This year marks 20-years in triathlon for me. Well it would if I’d done anything other than run VIP Services at the last Ironman Boulder race. It’s the first year I have not raced, and I barely trained.
This wasn’t a conscious decision, life happened. After my 3rd place podium in the 2018 Boulder Sunset Duathlon, just 10-days after an abnormal heart test, and 2-years on from a full on heart attack, I just sort of gave up. It wasn’t until last week I realised that had happened. I read about Lucy Gossage return to Ironman Wales “just for fun” after retiring to pursue her full time career as an Oncologist; her blog post “Letting Go” is a great read about motivation and the drive to do one more race.

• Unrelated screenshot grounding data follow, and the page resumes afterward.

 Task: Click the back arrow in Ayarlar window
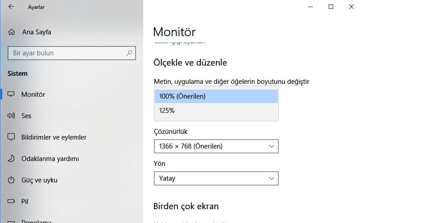coord(11,7)
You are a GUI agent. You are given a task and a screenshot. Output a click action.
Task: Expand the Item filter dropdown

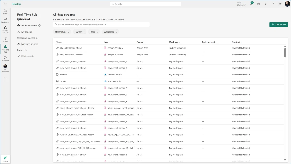click(94, 32)
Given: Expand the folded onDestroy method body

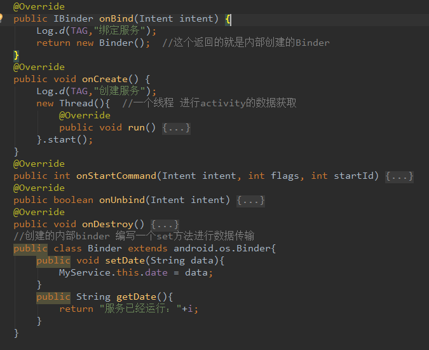Looking at the screenshot, I should (165, 224).
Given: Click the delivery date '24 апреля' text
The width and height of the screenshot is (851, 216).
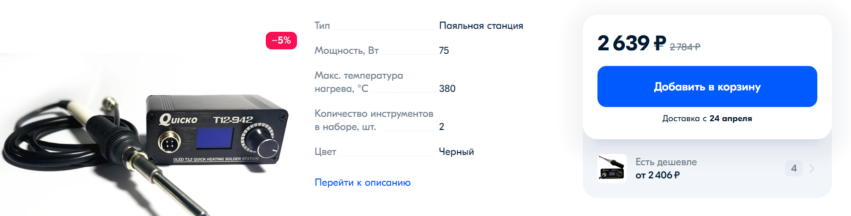Looking at the screenshot, I should [x=730, y=119].
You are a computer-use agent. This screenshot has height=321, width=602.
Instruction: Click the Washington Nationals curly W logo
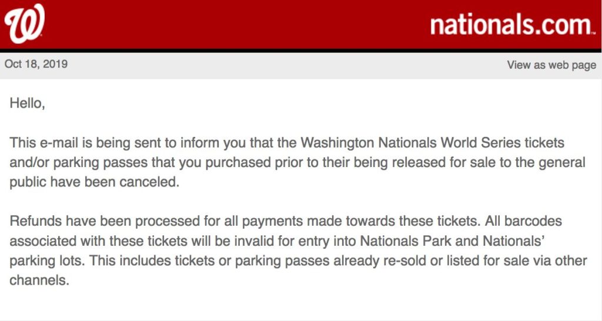(24, 25)
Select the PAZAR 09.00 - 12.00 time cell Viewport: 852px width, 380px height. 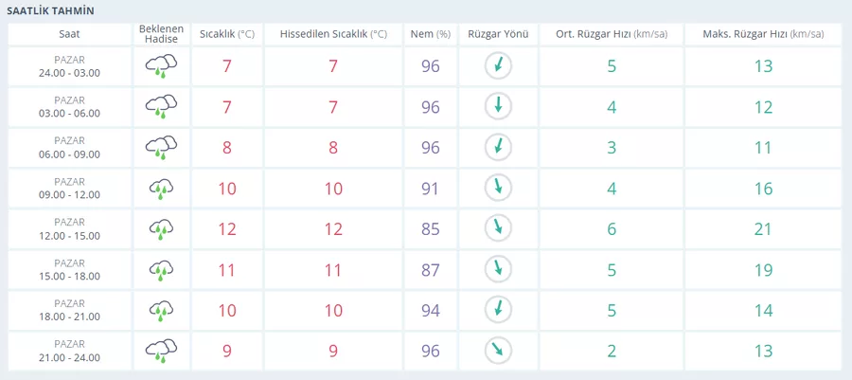tap(69, 188)
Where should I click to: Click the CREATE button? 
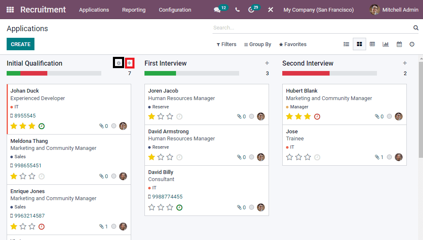click(x=20, y=44)
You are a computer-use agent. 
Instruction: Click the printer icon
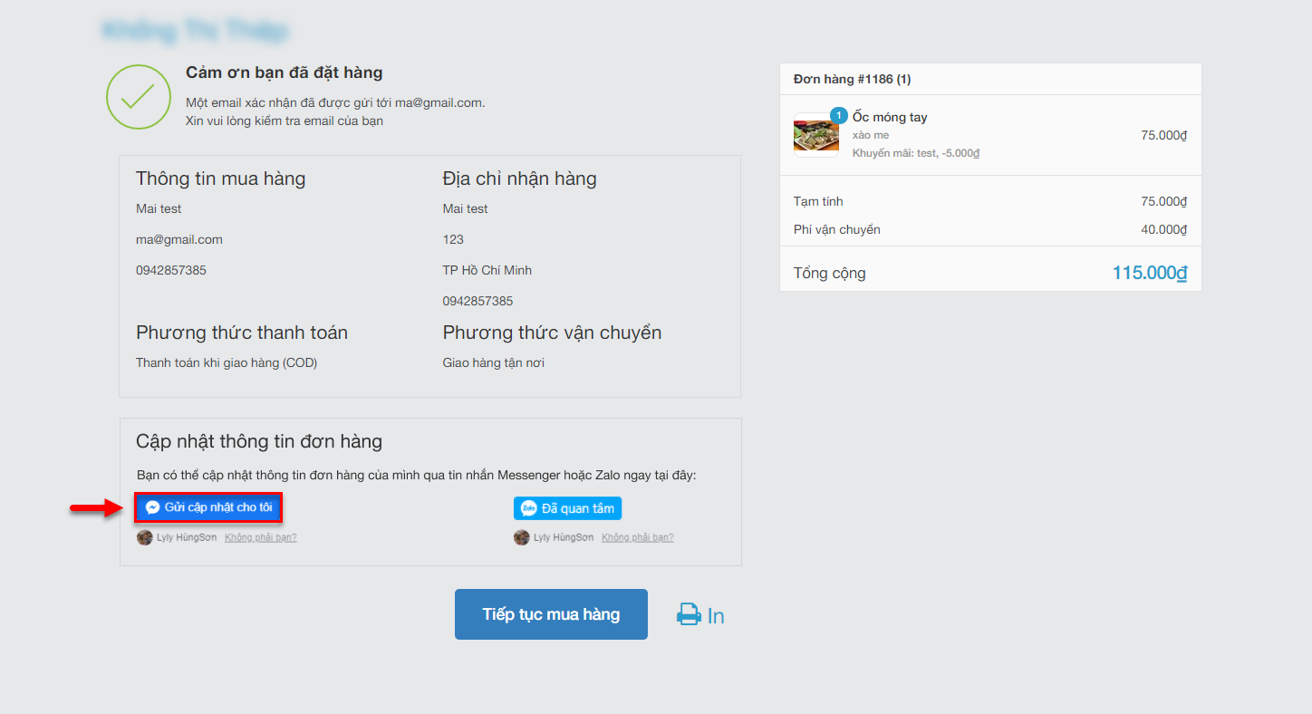[690, 615]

I’ve also watched Tim Don leave town and move back to the UK, permanently I assume, miss qualifying for Kona probably because of a mechanical failure, only to be on the “Big Island” on sponsor duty, also doing coaching. With no announced race schedule for 2020, I wonder if we’ve seen the last of the Man in the Hallo on the race course, and if it was a conscientious decision?
Then this week I got a “marketing” email from new USA Triathlon CEO Rocky Harris. It’s almost mocking:
“Think of all you’ve accomplished this past year. All those sessions in the pool, plus countless miles on the bike and in your running shoes. No doubt you’ve experienced that finish line high as you ran down the chute at your favorite race, making the laps, pedal strokes and miles so worth it.”
It made me think, if my medical plans go ahead, I’ll be getting an angiogram some time late this year. Hopefully that will be as clean as it can be, if not, any blockages will have another stent. After that, it’s finally time to get me right knee replaced. After that, I really will be done with at least triathlon racing.
The knee replacement isn’t really new, for any long time readers of my old livejournal will know this has been on the cards since at least 2006, then again 2009, then 2014 and finally after some real problems over the summer, I went to see a local Boulder specialist who recommended robotic assisted knee surgery ASAP. Not bad though for someone who 40-years ago was told he’d never run again. Ten years ago this month, I was probably in the best, if not fastest, shape of my life and just about to race Ironman Arizona.
I’ve decided that I want to train and race at least once more. Then, I’ll finally get one knee replaced and see how the other is doing, and maybe, like I did in 1979, finally hang up my helmet and retire from racing?
No, I don’t know which race yet, but it won’t be full distance as Boulder doesn’t have one anymore.